**Textauszug**

►

Assange, der nervige Narziss

Ein Thriller. Ein narzisstischer Revolutionär. Sein biederer Gehilfe. Eine explosive Mischung. Daniel Brühl und Benedict Cumberbatch mischen in «The Fifth Estate» die Mächtigen der Welt gründlich auf. Der «Tiers état» war in der französischen Revolution die Klasse der Nicht-Privilegierten. Die ersten zwei Minuten des Vorspanns von «The Fifth Estate» stellen bestechend genau dar, wie eine […]

Benedict Cumberbatch als Julian Assange.

Ein Thriller. Ein narzisstischer Revolutionär. Sein biederer Gehilfe. Eine explosive Mischung. Daniel Brühl und Benedict Cumberbatch mischen in «The Fifth Estate» die Mächtigen der Welt gründlich auf.

Der «Tiers état» war in der französischen Revolution die Klasse der Nicht-Privilegierten. Die ersten zwei Minuten des Vorspanns von «The Fifth Estate» stellen bestechend genau dar, wie eine politische Kraft mit digitalen Mitteln in die politische Debatte eingreift. Mit einer neuen, revolutionären Auffassung von Wahrheit. Die Machthaber verlieren deren Deutungs-Monopol: Wikileaks lässt in «The Fifth Estate» Bilder selber sprechen. Julian Assange will den Mächtigen das Informationsmonopol aus den Händen schlagen. Um der Wahrheit willen.

Doch was ist Wahrheit? In der ersten Minute ist der Satz «Es ist ein kleiner Schritt für mich, aber ein grosser für die Menschheit» zu hören, ohne Zweifel eine Ikone der Geschichtsschreibung – und deshalb wahr? Der Film spielt gleich zu Beginn mit der ironischen Tatsache, dass die Machthaber damals darüber nachdachten, den Mondflug in einem Fake zu dokumentieren, falls er falliert. Was wir in «The Fifth Estate» zu diesem Satz sehen, sind die Bilder der Bombardierung Vietnams mit Napalm. Als wollte der Satz diese Bilder kommentieren, oder die Bilder den Satz revidieren. Die Deutungshoheit ist in Frage gestellt.

◄

**Zu prüfende Daten**
►

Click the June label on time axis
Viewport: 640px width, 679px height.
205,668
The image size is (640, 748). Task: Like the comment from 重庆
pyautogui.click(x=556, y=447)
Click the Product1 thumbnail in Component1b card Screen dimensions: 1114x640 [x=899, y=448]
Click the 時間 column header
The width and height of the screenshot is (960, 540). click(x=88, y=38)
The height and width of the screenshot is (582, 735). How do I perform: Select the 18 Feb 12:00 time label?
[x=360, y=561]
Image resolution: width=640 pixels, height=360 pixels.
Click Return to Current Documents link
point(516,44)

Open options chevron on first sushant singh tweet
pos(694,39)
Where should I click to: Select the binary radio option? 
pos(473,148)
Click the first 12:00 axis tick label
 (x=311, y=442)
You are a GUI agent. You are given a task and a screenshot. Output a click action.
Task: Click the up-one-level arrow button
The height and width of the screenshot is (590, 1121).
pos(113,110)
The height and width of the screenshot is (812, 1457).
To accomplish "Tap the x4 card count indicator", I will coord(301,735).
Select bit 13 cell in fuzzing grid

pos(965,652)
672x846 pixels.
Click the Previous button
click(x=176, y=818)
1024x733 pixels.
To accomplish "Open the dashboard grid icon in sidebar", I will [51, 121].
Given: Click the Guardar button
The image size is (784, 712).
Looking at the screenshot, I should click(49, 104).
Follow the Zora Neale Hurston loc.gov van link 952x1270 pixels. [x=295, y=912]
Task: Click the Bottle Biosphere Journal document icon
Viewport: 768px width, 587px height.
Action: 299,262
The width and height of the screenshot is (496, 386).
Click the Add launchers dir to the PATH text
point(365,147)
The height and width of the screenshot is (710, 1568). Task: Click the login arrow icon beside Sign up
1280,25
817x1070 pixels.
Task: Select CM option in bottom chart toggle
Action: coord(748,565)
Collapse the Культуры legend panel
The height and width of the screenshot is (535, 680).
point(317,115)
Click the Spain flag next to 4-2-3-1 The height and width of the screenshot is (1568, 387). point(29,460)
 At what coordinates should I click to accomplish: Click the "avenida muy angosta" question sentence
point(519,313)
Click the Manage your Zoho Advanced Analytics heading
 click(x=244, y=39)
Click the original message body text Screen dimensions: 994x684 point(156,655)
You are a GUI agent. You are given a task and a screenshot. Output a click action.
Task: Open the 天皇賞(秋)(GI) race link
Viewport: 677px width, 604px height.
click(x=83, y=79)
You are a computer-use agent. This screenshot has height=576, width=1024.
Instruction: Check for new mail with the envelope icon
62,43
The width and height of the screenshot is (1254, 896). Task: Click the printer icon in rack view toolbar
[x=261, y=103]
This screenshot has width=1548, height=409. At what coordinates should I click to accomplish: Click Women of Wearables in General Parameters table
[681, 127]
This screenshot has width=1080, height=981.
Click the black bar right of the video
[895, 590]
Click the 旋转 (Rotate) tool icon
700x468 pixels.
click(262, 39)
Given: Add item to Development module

◄

**Arbeitsauftrag A**
Geben Sie einen Abschnitt der Filmkritik wörtlich wieder: Setzen Sie bei den Worten „Doch was ist“ ein und hören Sie nach „in Frage gestellt.“ auf.
**Arbeitsauftrag B**
Übertragen Sie diesen Satz aus der Filmkritik ins Englische: „Julian Assange will den Mächtigen das Informationsmonopol aus den Händen schlagen.“
Die Datensätze stammen aus einer anderen Quelle als der Textauszug.

**Lösung A**
Doch was ist Wahrheit? In der ersten Minute ist der Satz «Es ist ein kleiner Schritt für mich, aber ein grosser für die Menschheit» zu hören, ohne Zweifel eine Ikone der Geschichtsschreibung – und deshalb wahr? Der Film spielt gleich zu Beginn mit der ironischen Tatsache, dass die Machthaber damals darüber nachdachten, den Mondflug in einem Fake zu dokumentieren, falls er falliert. Was wir in «The Fifth Estate» zu diesem Satz sehen, sind die Bilder der Bombardierung Vietnams mit Napalm. Als wollte der Satz diese Bilder kommentieren, oder die Bilder den Satz revidieren. Die Deutungshoheit ist in Frage gestellt.

**Lösung B**
Julian Assange wants to knock the information monopoly out of the hands of the powerful.